Goal: Retype the passage of the image-search blog text that runs between "My conclusion is" and "not the algorithm.", inclusive, without altering a single character.

Text segment:

----------------------------------------

August 15, 2009
TechCrunch deadpools Riya. Certainly, no surprise to me. Their technology was never been impressive (posts are here). Like.com remains but does not seem to be going anywhere…
At least TechCrunch announced this death after promoting Riya for 3 years. Others have died or will die more quietly.
Comments Off
April 29, 2009
I was about to review the newly released Google Similar Image Search when I ran across this one. The verdict: not so good.
The guy does not seem to realize though that Microsoft released its own similarity search a few months before. I am not judging because I missed it myself when it came out. It would be interesting to test and see which one is better (or not as bad). One point in favor of Microsoft is that Google didn’t index all images.
UPDATE: Another good revew at Rich Marr’s Tech Blog.
Comments Off
March 13, 2009
In the previous post:
Recall = Number of retrieved images that are also relevant / Total number of relevant images.
Precision = Number of retrieved images that are also relevant / Total number of retrieved images.
In Pixcavator Search, the matches are simply ordered based on their distance from the query (just like Google). Then we need choose a cut-off. In the example considered last time, the cut-off was implicitly “all that fit in one page”. This is a reasonable standard for user oriented applications. For experimentation and testing, however, we may want to use the distance instead. For example, below I may choose the cut-off distance of 80: all images within 80 from the query are declared matches and retrieved, the rest are not. Then recall = 7/8, precision = 7/14.

The choice was made based on the examination of the search results for this particular image in an attempt to include as many as possible of “good” matches and, at the same time, to exclude as many as possible of the “bad” matches. More experimentation showed that 80 works OK for other queries as well. In general, however, this is not to be expected.
My conclusion is that the main drawback of precision and recall as a measure quality of the algorithm is that it requires a cut-off to separate the retrieved images from the rest. Then, the evaluation results depend on this choice. In fact, this measure ends up to be a measure of the quality of the query image, not the algorithm.
Comments Off
March 6, 2009

Technology News asks: “Will Microsoft’s Kumo Bring New Visual Dimension to Search?” and answers: “Microsoft seems to be amping up visual search capabilities in its upcoming Kumo search engine, if leaked screenshots are any indication.”
Well, they aren’t (see for yourself here). And neither is the leaked email.
The reporter seems to have been swayed by the CEO of Imprezzeo, a company offering their own image-to-image search engine.
Microsoft is certainly capable of doing that, e.g., Lincoln. Incidentally, Imprezzeo’s site has only a video demo.
Comments Off
March 4, 2009
In a recent post I discussed Pixcavator Search, prototype image-to-image software. As it searches for images based on similarity, a potential application of this software is a search for copyrighted images. With numerous application of this type out there, the discussion of performance evaluation is usually absent.

----------------------------------------

Recorded information:
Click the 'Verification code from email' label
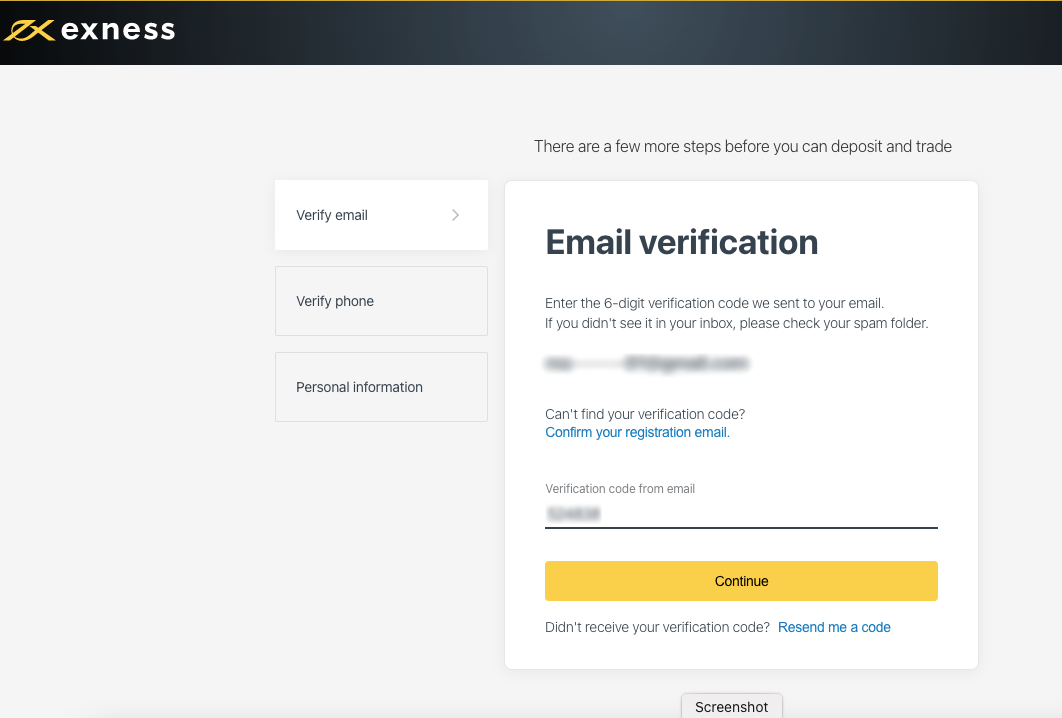The image size is (1062, 718). pos(620,489)
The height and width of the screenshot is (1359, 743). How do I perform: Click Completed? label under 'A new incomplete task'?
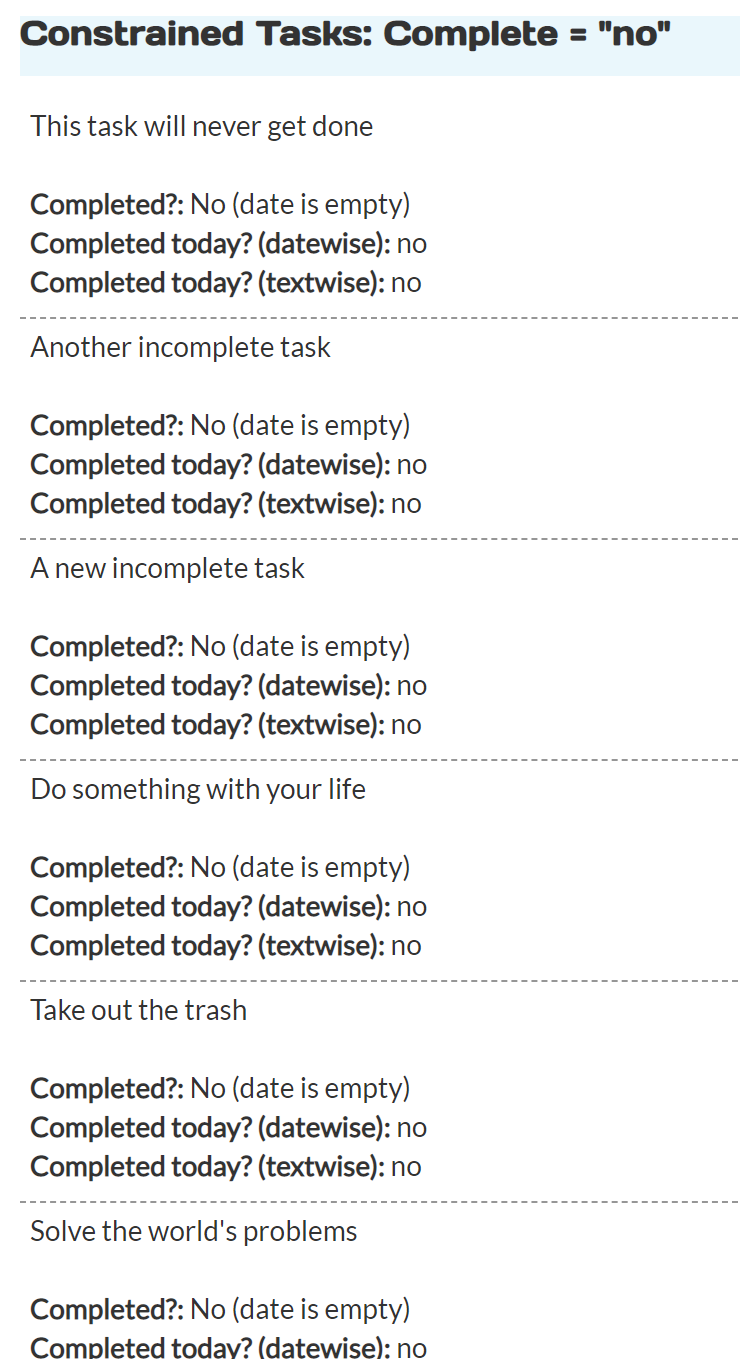pyautogui.click(x=107, y=647)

----------------------------------------

Exercise answer:
My conclusion is that the main drawback of precision and recall as a measure quality of the algorithm is that it requires a cut-off to separate the retrieved images from the rest. Then, the evaluation results depend on this choice. In fact, this measure ends up to be a measure of the quality of the query image, not the algorithm.